[Source records]
▬▬▬

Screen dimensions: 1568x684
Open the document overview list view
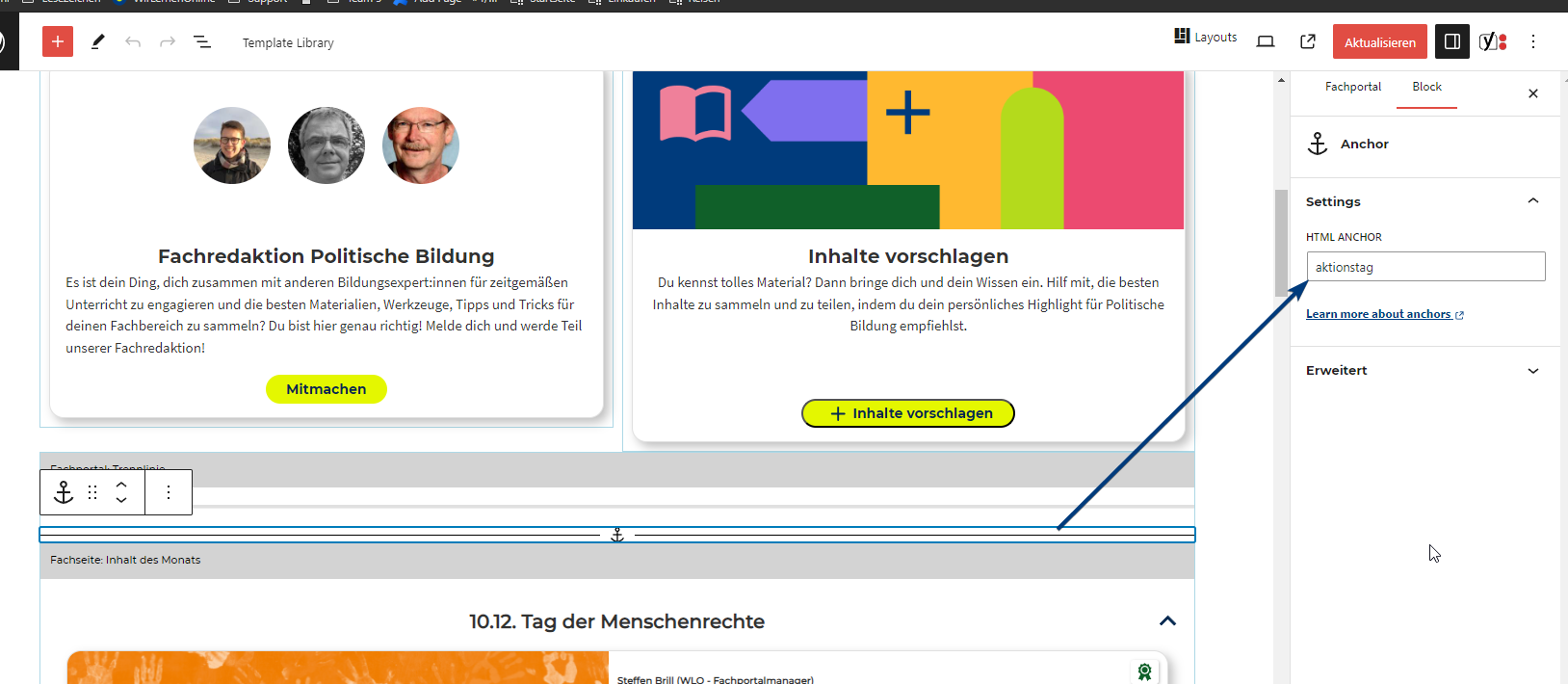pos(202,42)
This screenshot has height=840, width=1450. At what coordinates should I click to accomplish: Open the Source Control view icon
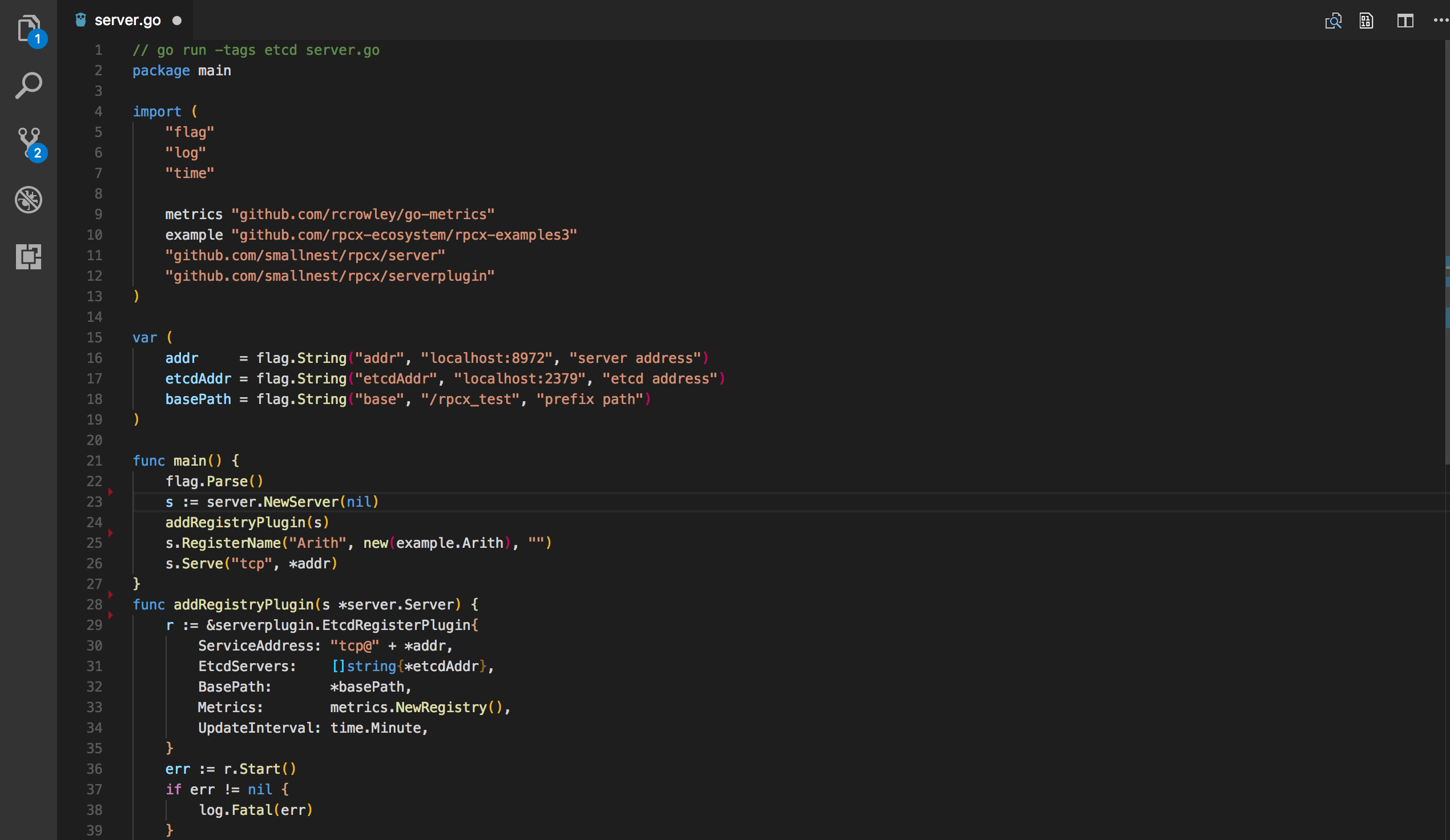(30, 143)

▬▬▬

> _Task prompt_: Please reproduce every record exactly, leaving the pictures out.

> _Output for this task_:
Screen dimensions: 1568x684
Open the document overview list view
pos(202,42)
This screenshot has height=840, width=1450. At what coordinates should I click to accomplish: Open the Source Control view icon
(30, 143)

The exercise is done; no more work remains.